What you should do:
Copy out every one of the following lines word for word, leaving nothing out.

[start Entries shown]

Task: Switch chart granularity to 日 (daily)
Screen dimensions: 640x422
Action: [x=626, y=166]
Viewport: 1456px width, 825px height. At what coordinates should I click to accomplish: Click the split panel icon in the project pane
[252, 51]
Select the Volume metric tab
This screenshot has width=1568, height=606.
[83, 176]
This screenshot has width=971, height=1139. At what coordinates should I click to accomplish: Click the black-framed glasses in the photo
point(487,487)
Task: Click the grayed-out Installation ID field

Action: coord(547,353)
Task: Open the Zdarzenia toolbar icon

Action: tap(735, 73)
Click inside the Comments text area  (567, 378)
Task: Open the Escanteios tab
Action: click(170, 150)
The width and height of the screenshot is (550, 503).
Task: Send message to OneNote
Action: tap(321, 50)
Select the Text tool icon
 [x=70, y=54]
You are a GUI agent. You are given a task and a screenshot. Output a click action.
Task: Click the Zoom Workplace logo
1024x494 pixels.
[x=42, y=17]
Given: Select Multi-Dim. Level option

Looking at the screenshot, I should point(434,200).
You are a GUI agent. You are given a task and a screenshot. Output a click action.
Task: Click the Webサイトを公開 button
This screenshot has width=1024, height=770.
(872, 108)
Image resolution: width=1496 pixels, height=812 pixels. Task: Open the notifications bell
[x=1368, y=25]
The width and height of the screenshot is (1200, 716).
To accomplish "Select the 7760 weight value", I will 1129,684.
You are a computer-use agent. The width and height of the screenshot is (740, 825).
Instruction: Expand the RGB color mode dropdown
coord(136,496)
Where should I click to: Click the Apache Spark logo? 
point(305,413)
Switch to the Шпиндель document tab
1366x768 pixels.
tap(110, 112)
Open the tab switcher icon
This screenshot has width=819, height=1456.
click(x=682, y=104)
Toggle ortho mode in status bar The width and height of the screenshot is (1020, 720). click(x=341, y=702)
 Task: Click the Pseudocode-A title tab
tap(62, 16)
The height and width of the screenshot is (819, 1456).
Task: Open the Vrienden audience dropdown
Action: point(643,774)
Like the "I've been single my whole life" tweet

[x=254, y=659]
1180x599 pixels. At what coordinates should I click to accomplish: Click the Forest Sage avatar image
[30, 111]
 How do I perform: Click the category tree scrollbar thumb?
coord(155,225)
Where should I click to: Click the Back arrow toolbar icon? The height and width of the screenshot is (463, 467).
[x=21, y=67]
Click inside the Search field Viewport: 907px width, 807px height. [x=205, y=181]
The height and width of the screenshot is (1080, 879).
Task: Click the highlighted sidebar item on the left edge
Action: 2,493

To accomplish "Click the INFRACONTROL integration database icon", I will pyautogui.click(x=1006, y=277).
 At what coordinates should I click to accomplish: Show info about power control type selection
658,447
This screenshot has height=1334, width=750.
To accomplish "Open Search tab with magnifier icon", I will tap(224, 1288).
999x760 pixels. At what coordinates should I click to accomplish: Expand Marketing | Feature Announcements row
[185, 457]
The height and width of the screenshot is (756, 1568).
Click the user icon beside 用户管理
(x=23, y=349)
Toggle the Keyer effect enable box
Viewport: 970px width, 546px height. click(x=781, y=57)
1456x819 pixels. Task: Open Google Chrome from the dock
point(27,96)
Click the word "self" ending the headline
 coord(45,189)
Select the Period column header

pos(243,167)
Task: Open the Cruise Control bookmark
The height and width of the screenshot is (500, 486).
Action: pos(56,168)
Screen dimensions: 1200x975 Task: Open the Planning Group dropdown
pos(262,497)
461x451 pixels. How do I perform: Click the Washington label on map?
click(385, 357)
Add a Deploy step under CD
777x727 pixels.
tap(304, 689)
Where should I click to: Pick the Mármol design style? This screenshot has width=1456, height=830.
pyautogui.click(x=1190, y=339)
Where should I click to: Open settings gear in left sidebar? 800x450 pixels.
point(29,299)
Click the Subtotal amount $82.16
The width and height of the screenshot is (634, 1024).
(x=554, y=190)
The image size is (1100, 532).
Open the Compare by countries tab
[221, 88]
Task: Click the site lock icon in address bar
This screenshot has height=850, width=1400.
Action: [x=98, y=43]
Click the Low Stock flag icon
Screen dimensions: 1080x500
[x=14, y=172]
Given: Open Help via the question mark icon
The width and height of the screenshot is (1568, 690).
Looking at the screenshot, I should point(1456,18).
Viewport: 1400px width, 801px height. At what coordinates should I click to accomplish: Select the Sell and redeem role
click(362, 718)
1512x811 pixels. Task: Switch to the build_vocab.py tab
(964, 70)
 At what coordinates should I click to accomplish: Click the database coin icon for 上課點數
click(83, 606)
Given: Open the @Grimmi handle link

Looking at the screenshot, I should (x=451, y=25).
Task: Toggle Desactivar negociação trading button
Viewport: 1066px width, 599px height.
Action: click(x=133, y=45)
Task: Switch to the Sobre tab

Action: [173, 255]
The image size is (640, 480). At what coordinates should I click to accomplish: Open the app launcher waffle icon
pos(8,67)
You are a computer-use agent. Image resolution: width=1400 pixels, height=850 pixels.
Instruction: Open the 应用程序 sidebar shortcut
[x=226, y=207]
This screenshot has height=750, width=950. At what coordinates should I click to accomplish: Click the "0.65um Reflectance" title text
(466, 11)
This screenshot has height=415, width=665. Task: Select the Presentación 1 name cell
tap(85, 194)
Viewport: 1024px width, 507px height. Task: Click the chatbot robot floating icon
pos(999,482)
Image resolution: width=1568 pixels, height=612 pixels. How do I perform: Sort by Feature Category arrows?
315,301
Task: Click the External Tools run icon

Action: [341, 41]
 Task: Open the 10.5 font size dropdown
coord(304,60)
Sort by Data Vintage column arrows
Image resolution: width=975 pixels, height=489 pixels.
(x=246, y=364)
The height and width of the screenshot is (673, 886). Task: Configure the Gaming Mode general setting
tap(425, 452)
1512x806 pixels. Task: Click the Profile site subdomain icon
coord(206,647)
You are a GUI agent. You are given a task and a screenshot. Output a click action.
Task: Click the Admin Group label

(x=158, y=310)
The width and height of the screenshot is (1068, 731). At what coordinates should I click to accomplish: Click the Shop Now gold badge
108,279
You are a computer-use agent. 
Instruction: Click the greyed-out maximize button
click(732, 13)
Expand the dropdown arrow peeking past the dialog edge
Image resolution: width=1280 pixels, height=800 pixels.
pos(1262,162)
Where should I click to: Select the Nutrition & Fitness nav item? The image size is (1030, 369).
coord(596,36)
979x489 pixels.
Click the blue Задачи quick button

[end Entries shown]

Task answer:
Task: Switch chart granularity to 日 (daily)
Screen dimensions: 640x422
Action: [x=626, y=166]
Viewport: 1456px width, 825px height. At what coordinates should I click to accomplish: Click the split panel icon in the project pane
[252, 51]
Select the Volume metric tab
This screenshot has width=1568, height=606.
[83, 176]
This screenshot has width=971, height=1139. At what coordinates should I click to accomplish: Click the black-framed glasses in the photo
point(487,487)
Task: Click the grayed-out Installation ID field

Action: coord(547,353)
Task: Open the Zdarzenia toolbar icon

Action: tap(735, 73)
Click inside the Comments text area  (567, 378)
Task: Open the Escanteios tab
Action: click(170, 150)
The width and height of the screenshot is (550, 503).
Task: Send message to OneNote
Action: tap(321, 50)
Select the Text tool icon
 [x=70, y=54]
You are a GUI agent. You are given a task and a screenshot. Output a click action.
Task: Click the Zoom Workplace logo
1024x494 pixels.
[x=42, y=17]
Given: Select Multi-Dim. Level option

Looking at the screenshot, I should point(434,200).
You are a GUI agent. You are given a task and a screenshot. Output a click action.
Task: Click the Webサイトを公開 button
This screenshot has width=1024, height=770.
(872, 108)
Image resolution: width=1496 pixels, height=812 pixels. Task: Open the notifications bell
[x=1368, y=25]
The width and height of the screenshot is (1200, 716).
To accomplish "Select the 7760 weight value", I will 1129,684.
You are a computer-use agent. The width and height of the screenshot is (740, 825).
Instruction: Expand the RGB color mode dropdown
coord(136,496)
Where should I click to: Click the Apache Spark logo? 
point(305,413)
Switch to the Шпиндель document tab
1366x768 pixels.
tap(110, 112)
Open the tab switcher icon
This screenshot has width=819, height=1456.
click(x=682, y=104)
Toggle ortho mode in status bar The width and height of the screenshot is (1020, 720). click(x=341, y=702)
 Task: Click the Pseudocode-A title tab
tap(62, 16)
The height and width of the screenshot is (819, 1456).
Task: Open the Vrienden audience dropdown
Action: point(643,774)
Like the "I've been single my whole life" tweet

[x=254, y=659]
1180x599 pixels. At what coordinates should I click to accomplish: Click the Forest Sage avatar image
[30, 111]
 How do I perform: Click the category tree scrollbar thumb?
coord(155,225)
Where should I click to: Click the Back arrow toolbar icon? The height and width of the screenshot is (463, 467).
[x=21, y=67]
Click inside the Search field Viewport: 907px width, 807px height. [x=205, y=181]
The height and width of the screenshot is (1080, 879).
Task: Click the highlighted sidebar item on the left edge
Action: 2,493

To accomplish "Click the INFRACONTROL integration database icon", I will pyautogui.click(x=1006, y=277).
 At what coordinates should I click to accomplish: Show info about power control type selection
658,447
This screenshot has height=1334, width=750.
To accomplish "Open Search tab with magnifier icon", I will tap(224, 1288).
999x760 pixels. At what coordinates should I click to accomplish: Expand Marketing | Feature Announcements row
[185, 457]
The height and width of the screenshot is (756, 1568).
Click the user icon beside 用户管理
(x=23, y=349)
Toggle the Keyer effect enable box
Viewport: 970px width, 546px height. click(x=781, y=57)
1456x819 pixels. Task: Open Google Chrome from the dock
point(27,96)
Click the word "self" ending the headline
 coord(45,189)
Select the Period column header

pos(243,167)
Task: Open the Cruise Control bookmark
The height and width of the screenshot is (500, 486).
Action: pos(56,168)
Screen dimensions: 1200x975 Task: Open the Planning Group dropdown
pos(262,497)
461x451 pixels. How do I perform: Click the Washington label on map?
click(385, 357)
Add a Deploy step under CD
777x727 pixels.
tap(304, 689)
Where should I click to: Pick the Mármol design style? This screenshot has width=1456, height=830.
pyautogui.click(x=1190, y=339)
Where should I click to: Open settings gear in left sidebar? 800x450 pixels.
point(29,299)
Click the Subtotal amount $82.16
The width and height of the screenshot is (634, 1024).
(x=554, y=190)
The image size is (1100, 532).
Open the Compare by countries tab
[221, 88]
Task: Click the site lock icon in address bar
This screenshot has height=850, width=1400.
Action: [x=98, y=43]
Click the Low Stock flag icon
Screen dimensions: 1080x500
[x=14, y=172]
Given: Open Help via the question mark icon
The width and height of the screenshot is (1568, 690).
Looking at the screenshot, I should point(1456,18).
Viewport: 1400px width, 801px height. At what coordinates should I click to accomplish: Select the Sell and redeem role
click(362, 718)
1512x811 pixels. Task: Switch to the build_vocab.py tab
(964, 70)
 At what coordinates should I click to accomplish: Click the database coin icon for 上課點數
click(83, 606)
Given: Open the @Grimmi handle link

Looking at the screenshot, I should (x=451, y=25).
Task: Toggle Desactivar negociação trading button
Viewport: 1066px width, 599px height.
Action: click(x=133, y=45)
Task: Switch to the Sobre tab

Action: [173, 255]
The image size is (640, 480). At what coordinates should I click to accomplish: Open the app launcher waffle icon
pos(8,67)
You are a computer-use agent. Image resolution: width=1400 pixels, height=850 pixels.
Instruction: Open the 应用程序 sidebar shortcut
[x=226, y=207]
This screenshot has height=750, width=950. At what coordinates should I click to accomplish: Click the "0.65um Reflectance" title text
(466, 11)
This screenshot has height=415, width=665. Task: Select the Presentación 1 name cell
tap(85, 194)
Viewport: 1024px width, 507px height. Task: Click the chatbot robot floating icon
pos(999,482)
Image resolution: width=1568 pixels, height=612 pixels. How do I perform: Sort by Feature Category arrows?
315,301
Task: Click the External Tools run icon

Action: [341, 41]
 Task: Open the 10.5 font size dropdown
coord(304,60)
Sort by Data Vintage column arrows
Image resolution: width=975 pixels, height=489 pixels.
(x=246, y=364)
The height and width of the screenshot is (673, 886). Task: Configure the Gaming Mode general setting
tap(425, 452)
1512x806 pixels. Task: Click the Profile site subdomain icon
coord(206,647)
You are a GUI agent. You are given a task and a screenshot. Output a click action.
Task: Click the Admin Group label

(x=158, y=310)
The width and height of the screenshot is (1068, 731). At what coordinates should I click to accomplish: Click the Shop Now gold badge
108,279
You are a computer-use agent. 
Instruction: Click the greyed-out maximize button
click(732, 13)
Expand the dropdown arrow peeking past the dialog edge
Image resolution: width=1280 pixels, height=800 pixels.
pos(1262,162)
Where should I click to: Select the Nutrition & Fitness nav item? The image size is (1030, 369).
coord(596,36)
979x489 pixels.
Click the blue Задачи quick button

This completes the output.